I am using continuous archiving of wal files to be able to recover to a
point in time.
The point in time is named via `select
pg_create_restore_point('recovery_target')`.

When I run the recovery steps mentioned in
https://www.postgresql.org/docs/current/continuous-archiving.html 26.3.4 and
set `recovery_target_action=pause` then I am able to inspect the Database
and everything is recovered to the correct `recovery_target`.
I can run `pg_wal_replay_resume()`, the recovery finishes, the
`recovery.signal` file is automatically removed, I shutdown the server and
when I start it up all is fine and as expected.

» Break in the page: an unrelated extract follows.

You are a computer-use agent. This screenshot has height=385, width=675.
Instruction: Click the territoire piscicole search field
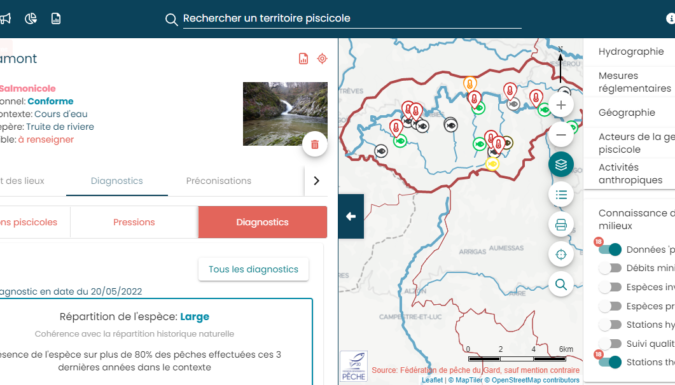point(352,19)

When I run everything with `recovery_target_action=shutdown` the server
while in recovery mode reaches the target and successfully shuts down.
I then manually remove the `recovery.signal` file as mentioned in the docs
of `recovery_target_action`
https://www.postgresql.org/docs/current/runtime-config-wal.html#RUNTIME-CONFIG-WAL-ARCHIVE-RECOVERY
, so that the server does a normal startup next run.
But as you can see in the logs below the server logs `database system was
not properly shut down; automatic recovery in progress` and it continues to
recover everything.
I would expect it to stay at the recovery target and not replay any further
wal files.

To me that feels like a bug, or undesired behavior, or is there anything
else needed to be done manually that `pg_wal_replay_resume()` does when
everything halts on pause (maybe docs are not comprehensive)?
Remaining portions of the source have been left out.